その日の業務も目処が立ったまさにその時、受付から内線が掛かってきた。
「黒原さんにお届け物です。」
「は?私にですか?」
首を捻りながら受け取りに行く。
一体誰からなんだろう。
時々いるのだ。俺に媚を売れば社長に便宜を図ってもらえると勘違いする輩が。
暗に社長への付届けの類なら突き返す。
俺を確認した受付嬢が怪訝な顔をしている。
「こちらです。」
その目の前には豪華な花束を抱えた男が1人。
確か彼は…ニールの偏食秘書!何で彼が!?
俺の腕を取ると、受付から少し離れた所へ連れて行き、俺だけに聞こえるように囁いた。
「いつもお世話になります。
うちの社長から黒原様へ言付かって参りました。」
そう言うと、ぐいっと問答無用で俺にソレを押し付けた。
「えっ!?あの、これは?」
「何も仰らずにお受け取り下さい。
拒否されると変に勘繰られます。
さ、どうぞ。
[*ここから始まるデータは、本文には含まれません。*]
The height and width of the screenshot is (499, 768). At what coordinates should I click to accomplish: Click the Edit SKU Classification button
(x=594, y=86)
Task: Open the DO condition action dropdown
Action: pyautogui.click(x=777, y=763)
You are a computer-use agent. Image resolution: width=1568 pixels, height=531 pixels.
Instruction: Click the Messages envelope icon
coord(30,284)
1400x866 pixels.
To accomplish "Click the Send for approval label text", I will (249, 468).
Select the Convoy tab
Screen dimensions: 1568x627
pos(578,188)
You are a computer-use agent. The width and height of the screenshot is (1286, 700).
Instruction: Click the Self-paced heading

」
確かにそうだ。
『社長じゃなくて何で黒原さんなの?この人誰?』
ちらちらと視線を泳がせてくる受付嬢の無言の問い掛けが怖い。
俺に花束を押し付け、失礼します、と去って行くその後ろ姿に、あくまでも業務の一環だと思わせるように軽く一礼すると、物言いたげな受付嬢に営業スマイルを残して急いでエレベーターに向かう。
それにしても。
コレは一体何だ!?何の意味があって?
ふと覗き込んだ真っ白な薔薇の隙間に、メッセージカードがあった。
そっとそれを抜いて、封を開け中身を取り出した。
『美味しいワインが手に入ったんだ。
金曜日、迎えに行く。』
流れるような美しい筆跡は、確かにニールの直筆だった。
ワイン?
金曜日?
迎え?
頭沸いてんのか、アイツは。
またヤろうってか!?マジでセフレだと思ってんのか!?
会社に届けたら、俺が絶対受け取らざるを得ないことを踏んでのことか。
それにまんまと引っ掛かる俺も俺だ。
それなのに、ドキドキと跳ねる心音に戸惑っている。